Abstract
Introduction:
Mutations in the gene for presenilin 1 (PSEN-1) cause familial, early-onset Alzheimer’s disease (EOAD). Diagnosis of EOAD is often a challenge because of the high frequency of atypical presentations. Clinical manifestation of EOAD may vary depending on underlying mutation; specific genetic mutations influence development of specific clinical phenotypes; however, intrafamilial phenotypic heterogeneity has also been noted in some pedigrees.
Case presentation:
We report a case of a 36-year-old woman presenting with progressive behavioral disturbances, dementia, involuntary movements, pyramidal signs, epilepsy, and a family history of early-onset dementia accompanied by involuntary movements. On genetic testing, the mutation at codon 424 (Leu→Arg) in PSEN-1 gene was identified.
Conclusion:
Our case describes a new phenotype of a known mutation of PSEN-1 at codon 424.
Keywords: Alzheimer’s disease, PS1, mutation, phenotype, phenotype of codon 424 (Leu→Arg), PSEN-1 gene mutation
Case Presentation
A 36-year-female who is right handed, caucasian, nonsmoking, married, and a grocery seller first presented to the Outpatient Memory Clinic in the Department of Neurology at the University Hospital in Krakow in March 2011. The first symptoms started 2 years prior to presentation and included the following: cognitive decline and gait problems. The family observed changes in her behavior, such as intermittent explosiveness, apathy, and aggression. She had to give up her job 6 months prior to presentation because of increasing intellectual and physical disability. Her medical history was insignificant. Her family history was remarkable for a number of early deaths. Her father died at the age of 37 years in an institution. Little was known about the course of his disease. According to his wife, his first symptoms started about 3 to 4 years before he died. She described personality changes, memory problems, and motor disturbances. His sister had similar symptoms and died at the age of 40. Their father also died in his 40s, who was diagnosed with a “psychiatric disease” at the time of his death.
Neurological examination of the presented patient revealed discreet grimacing, smacking, and puckering of the lips, more pronounced involuntary and choreic-like movements in the upper and lower extremities, and dystonia in the right upper extremity. Voluntary movements were slow and affected. Power was generally full; however, she had difficulty in maintaining muscular constriction in her upper extremities. The gait was irregular and unsteady with sporadic lurching to one side. She had global cognitive decline with word-finding difficulty and visuospatial deficit. The patient’s Mini-Mental State Examination 1 was 18 of 30 and the Clock Test was 1 of 10 points. 2 A lack of awareness of her disabilities was observed. She was admitted to the hospital with suspicion of Huntington’s disease (HD).

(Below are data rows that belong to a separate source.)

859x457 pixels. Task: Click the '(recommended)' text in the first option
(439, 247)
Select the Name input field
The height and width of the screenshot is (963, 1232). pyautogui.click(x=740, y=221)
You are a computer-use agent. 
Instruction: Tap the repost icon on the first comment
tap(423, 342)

No abnormalities were detected upon extensive workup including cell blood count, chemistry panel, thyroid hormones, vitamin B12, copper metabolism, antinuclear, and antiperoxidase antibodies, with the exception of a high cholesterol level (6,17 mmol/L). Cerebrospinal fluid examination was normal (1 cell/mm3; cell type: lymphocytes, protein level 14 g/L), including a workup for Lyme disease and viral infection. Electroencephalogram showed a generalized diffuse slowing and a decrease in reactivity of basic rhythm. Nerve conduction studies and electromyography revealed no abnormalities. Ophthalmic examination was normal.

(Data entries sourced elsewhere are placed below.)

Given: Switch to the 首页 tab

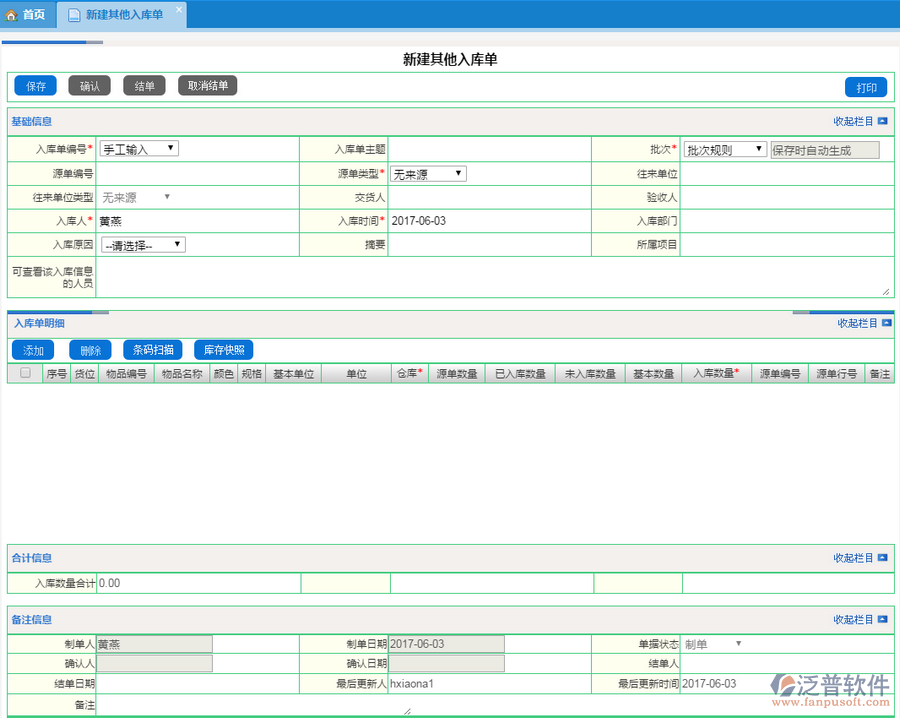Looking at the screenshot, I should tap(27, 14).
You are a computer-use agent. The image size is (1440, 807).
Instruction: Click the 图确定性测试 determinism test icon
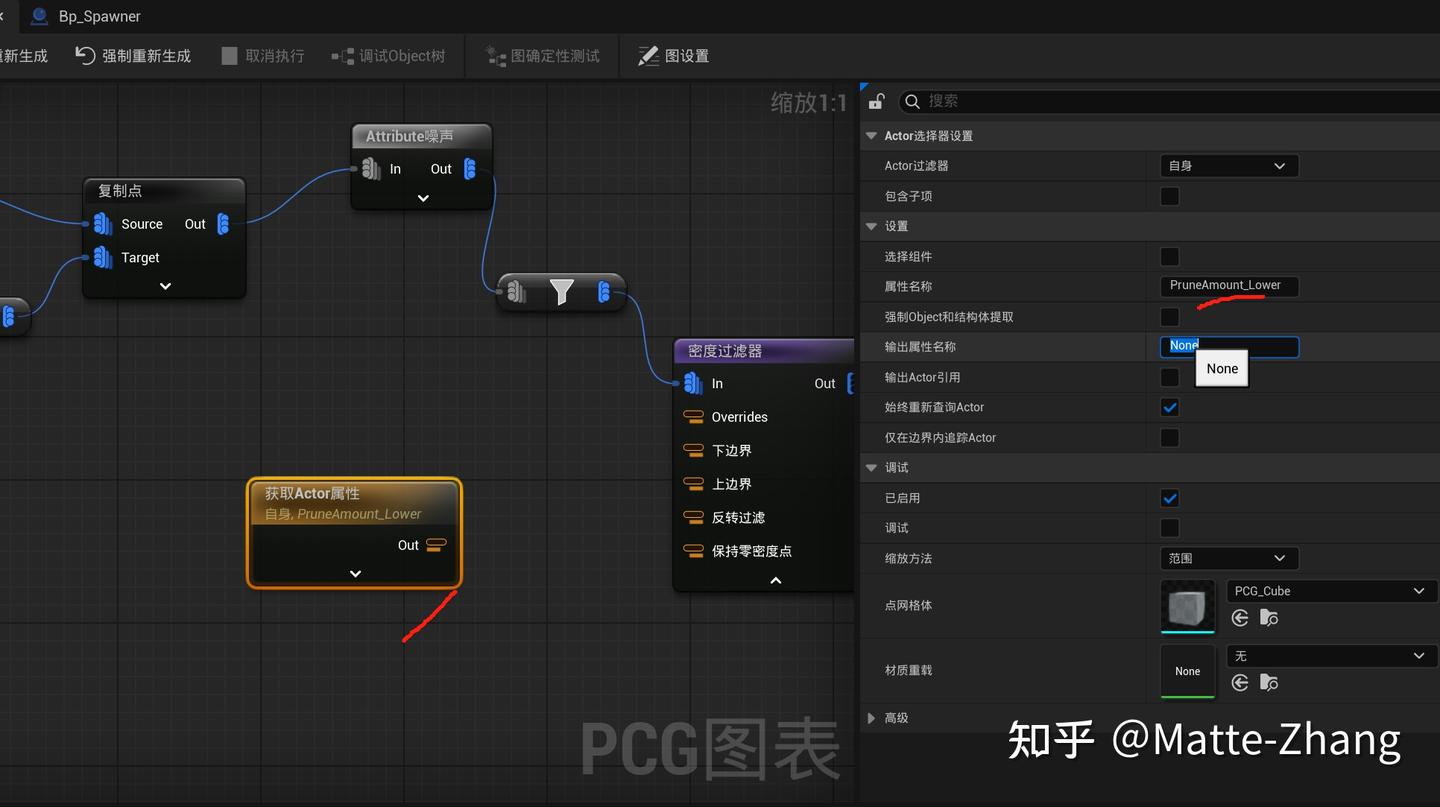[x=497, y=55]
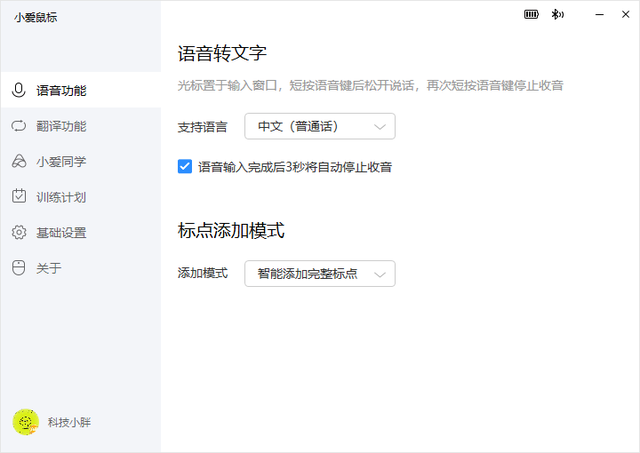Viewport: 640px width, 453px height.
Task: Uncheck the auto-stop after 3 seconds checkbox
Action: (x=185, y=167)
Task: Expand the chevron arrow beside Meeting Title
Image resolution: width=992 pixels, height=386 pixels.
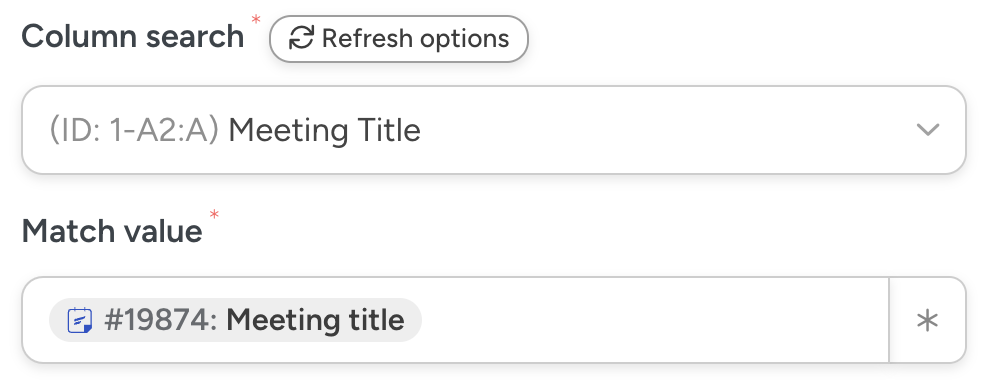Action: click(x=927, y=130)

Computed tomography showed moderate general atrophy with enlargement of ventricles and subarachnoid space. Probable HD was diagnosed. The blood was sent for genetic testing and simvastatin was introduced to treat the hypercholesterolemia. She was discharged from the hospital.
After discharge, she was followed at the Neurology Outpatients Clinic in June 2011. One month before the follow-up visit, she had 3 epileptic seizures, and Carbamazepine 300 mg twice daily was introduced. The genetic testing requested for HD was negative.
On neurological examination at that time, she had pronounced myoclonic jerks on her face and extremities, often smacking and puckering of the lips, mild weakness in the left upper extremity, and voluntary movements were jerky. Dysdiadochokinesis was present, Romberg’s sign was negative, the gait was wide based with occasional staggering, and tandem gait was impaired. During the examination, she was agitated and aggressive. She could hardly communicate due to aphasia.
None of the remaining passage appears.